Professor Young organizes and leads a team of Lehigh graduate students who travel to a local daycare to carry out chemistry demonstrations designed to generate interest in science for 3-5 year old students. Each visit has a theme from STEM, such as density, mixing and un-mixing colors (chromatography), light, phases of matter, magnets, and more!

          

 

Professor Young works with the YWCA of Bethlehem in their TechGYRLS program. The TechGYRLS program is a a fun, hands-on, girl-centered after-school program that aims to introduce elementary school girls to a wide variety of STEM topics. TechGYRLS help local girls develop STEM skills and encourage girls to pursue their STEM interests.

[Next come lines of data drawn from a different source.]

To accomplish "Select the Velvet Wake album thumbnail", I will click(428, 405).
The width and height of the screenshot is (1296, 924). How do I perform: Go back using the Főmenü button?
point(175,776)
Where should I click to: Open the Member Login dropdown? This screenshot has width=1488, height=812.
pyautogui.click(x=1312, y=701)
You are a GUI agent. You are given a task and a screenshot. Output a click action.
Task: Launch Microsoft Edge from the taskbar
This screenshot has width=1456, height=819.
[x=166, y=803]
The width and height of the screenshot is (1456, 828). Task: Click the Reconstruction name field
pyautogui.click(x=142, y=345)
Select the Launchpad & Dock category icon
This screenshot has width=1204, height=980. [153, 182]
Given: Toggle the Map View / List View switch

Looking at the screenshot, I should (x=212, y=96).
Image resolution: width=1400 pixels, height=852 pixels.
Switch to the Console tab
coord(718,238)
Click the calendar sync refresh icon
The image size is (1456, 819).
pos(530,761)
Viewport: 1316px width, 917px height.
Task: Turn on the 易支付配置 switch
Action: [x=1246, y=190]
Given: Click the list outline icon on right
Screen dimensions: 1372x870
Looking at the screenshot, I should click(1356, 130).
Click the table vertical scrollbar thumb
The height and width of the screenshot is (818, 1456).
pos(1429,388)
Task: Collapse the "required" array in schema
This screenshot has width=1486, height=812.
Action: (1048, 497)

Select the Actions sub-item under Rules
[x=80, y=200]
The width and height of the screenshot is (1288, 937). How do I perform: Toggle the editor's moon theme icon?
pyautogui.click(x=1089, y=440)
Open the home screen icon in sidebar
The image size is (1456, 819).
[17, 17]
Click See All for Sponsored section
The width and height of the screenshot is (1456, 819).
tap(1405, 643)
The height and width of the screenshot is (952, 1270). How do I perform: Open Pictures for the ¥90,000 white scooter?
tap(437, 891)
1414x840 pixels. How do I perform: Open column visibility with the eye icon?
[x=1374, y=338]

Classes are held in Bethlehem Area School District elementary schools.

Professor Young is working to develop a robust experiential photochemistry module to teach the students about the excitement of using the Sun to power chemical reactions!

  

Professor Young has signed on to the leadership team of the Chemistry Women Mentorship Network (Chem WMN).
Chem WMN seeks to create a network of women in academic chemistry to provide support, encouragement and mentorship for young women considering careers in academia.

Check it out: http://brandicossairt.wixsite.com/chemwm 
Or contact us at: chemWMN@gmail.com


Professor Young has developed a fun, challenging, and age appropriate experimental protocol for Science Buddies based on her post-doctoral research involving the cobalt-based water oxidation catalyst. Science Buddies is a non-profit organization dedicated to reaching out to middle school and high school students to generate excitement about cutting-edge science. Science Buddies provides students with free science fair project ideas and project guides, answers to challenging science questions and tools to help students succeed in science. It is reasonable to expect that the new Project Idea will be used by several thousand students within just a few months of publication.
Project Title: Water to Fuel to Water: The Fuel Cycle of the Future
    http://www.sciencebuddies.org/science-fair-projects/project_ideas/Chem_p099.shtml

Dr. Young mentored Tyrslai Williams (Southern University) on independent research projects at MIT during the Summer of 2010 pertaining to the NSF ACC-F funded research that focused on integration of a water oxidation catalyst with thin film metal electrodes (Summer 2010)

Dr Young served as a mentor for a high school student, Ruby Lee, in performing experiments associated with her participation in the CATALYST program. CATALYST operates as part of the American Psychological Association’s Center for Gifted Education and receives funding from the Camille and Henry Dreyfus Foundation. The project involved design and construction of dye-sensitized solar cells for incorporation into a fuel cell (AY 2007-2008).